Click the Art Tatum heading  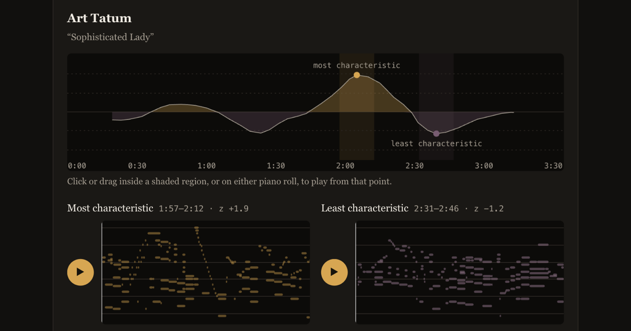coord(99,18)
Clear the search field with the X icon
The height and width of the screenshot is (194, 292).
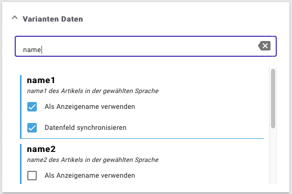click(265, 46)
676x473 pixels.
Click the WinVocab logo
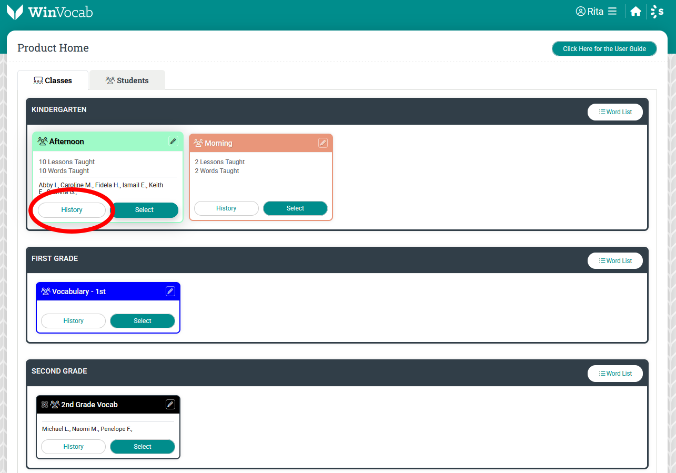coord(50,12)
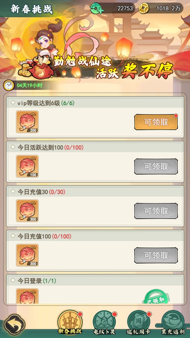
Task: Tap the reward item in 今日登录 row
Action: pyautogui.click(x=27, y=296)
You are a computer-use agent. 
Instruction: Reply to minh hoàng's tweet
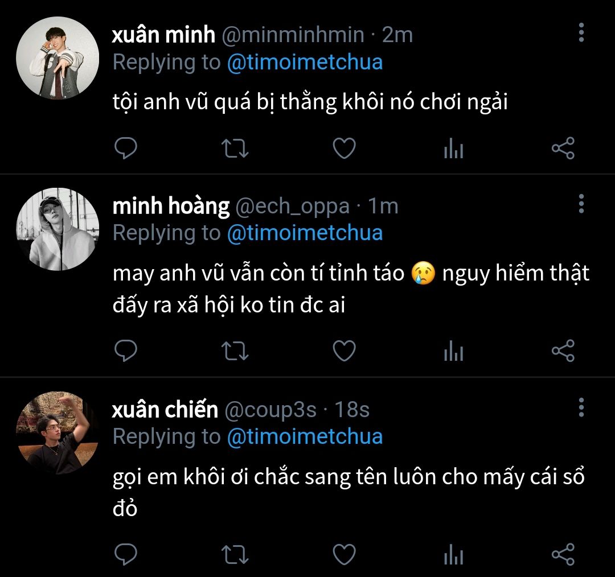126,352
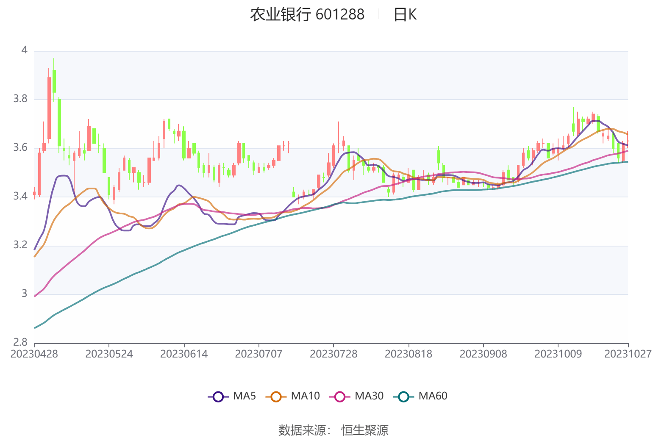667x438 pixels.
Task: Click the chart title 农业银行 601288
Action: click(307, 14)
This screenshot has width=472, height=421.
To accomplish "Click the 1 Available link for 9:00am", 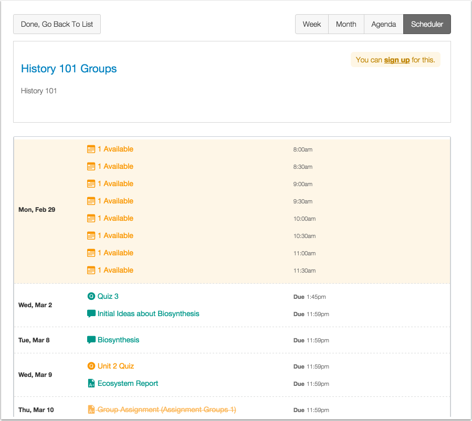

━━━━━━━━━━━━━━━━

WORK REQUEST:
Your reply should consist solely of the lines from the one containing "676x473 pixels." through the last line of the material, reproduced exactly and without pictures.

ANSWER TO THE PROBLEM:
676x473 pixels.
Click the WinVocab logo
coord(50,12)
Task: Tap the reward item in 今日登录 row
Action: pyautogui.click(x=27, y=296)
You are a computer-use agent. 
Instruction: Reply to minh hoàng's tweet
126,352
667x438 pixels.
Task: Click the chart title 农业银行 601288
Action: click(307, 14)
This screenshot has width=472, height=421.
To accomplish "Click the 1 Available link for 9:00am", 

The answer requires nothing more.